Clegg è un cognome diffuso a Manchester. Comunque, nessun atto di morte disponibile presso lo Stato Civile di Palermo e neanche si trovano notizie nei vari siti americani (Geneanet, Wikitree etc). L’unico che poteva “dire” qualcosasu Thomas Clegg, era il console inglese a Palermo in quell’epoca, Frederick Lindemann, ma le sue carte si trovano nei National Public Archives di Londra, dove le ricerche sono a pagamento (rapaci!).
Elisabeth Morici
SACRED
TO THE MEMORY OF
ELISABETH MORICI
WHO DEPARTED THIS LIFE
FEBRUARY 6 1829
AGED 31
BE THOU FAITHFULl UNTO DEATH
AND I WILL GIVE
THEE CROWN OF LIFE
Consacrato
alla memoria di
Elisabetta Morici
che ha lasciato questa vita
il 6 Febbraio 1829
all'età di 31 anni
sii fedele fino alla morte
e ti darò la corona della vita
Sii fedele (Apocalisse 2, 10)
Gustav Adolf Rieder
HIER RUTH
GUSTAV ADOLF RIEDER
…ZURICH
… JULY 1860
Il mercante svizzero Gustav Adolf RIEDER (Zurigo 1813 – Palermo 1860)
Questo negoziante (mercante, commerciante) apparteneva a quella folta schiera di mercanti svizzeri presenti a Palermo per tutto il secolo XIX e parte del XX.
Un loro console, J.C. Hirzel fu una delle prime vittime del colera del 1837, sepolto nel cimitero inglese di S. Spirito (S. Orsola), ora ridotto a una semplice stele.
La tomba di RIEDER non è individuabile, ne rimane la lapide addossata ad un’altra tomba e si può solo decifrare parte dell’epigrafe:
L’atto di morte della Sezione S. Agata, Volume 461 N° 414, fornisce qualche altra notizia: “ Davanti il Cav, Paolo Amari, Senatore, due becchini, Giovanni Sangiorgi e Gaetano Basile, dichiarano che il giorno 19 Luglio 1860 era morto nella sua casa il Sig. Adolfo Rieder, celibe, di anni 47, nato in Zurigo, professione negoziante, domiciliato Piazza Marina, figlio del fu Giovanni e di Maria Barbara Lildoholt.

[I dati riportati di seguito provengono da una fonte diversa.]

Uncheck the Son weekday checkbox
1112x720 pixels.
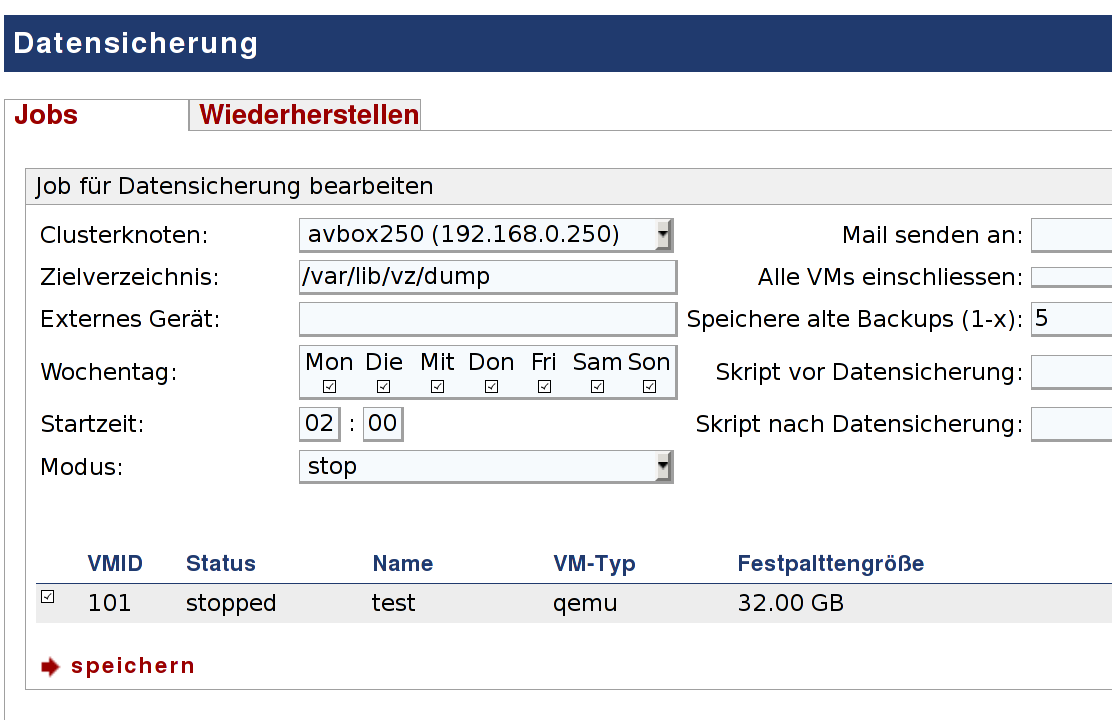[x=649, y=386]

Rieder è un cognome germanico molto comune in Svizzera, specie a Berna, Zurigo etc.
Qui riposa
Gustav Adolf Rieder
(Nato in) Zurigo (1813)
(Morto in Palermo) il 17 luglio 1860
Peter Le Soeuf
SACRED
TO THE MEMORY
OF
PETER LE SOEUF ESQ
SON OF
PETER LE SOEUF OF LONDON
WHO DEPARTED THIS LIFE
5 MARCH MDCCCXIX
AGED XXV YEARS
THIS SIMPLE STONE IS CREATED
AS A TRIBUTE OF RESPECT FOR THE MANY VIRTUES
OF THIS AMABLE YOUNG MAN
Consacrato
alla memoria
di
Peter Le Soeuf Esq
figlio di
Peter Le Soeuf di Londra
che lasciò questa vita
il 5 marzo 1819
all’età di 25 anni
La semplice pietra è creata
come tributo per rispetto alle tante virtù
di questo amabile giovane uomo
Questi LE SOEUF erano probabilmente mercanti di tessuti.
Nessun riscontro per Peter Le Soeuf, perché deceduto nel 1819 e quindi un anno prima dell’impianto dello Stato Civile a Palermo (1820).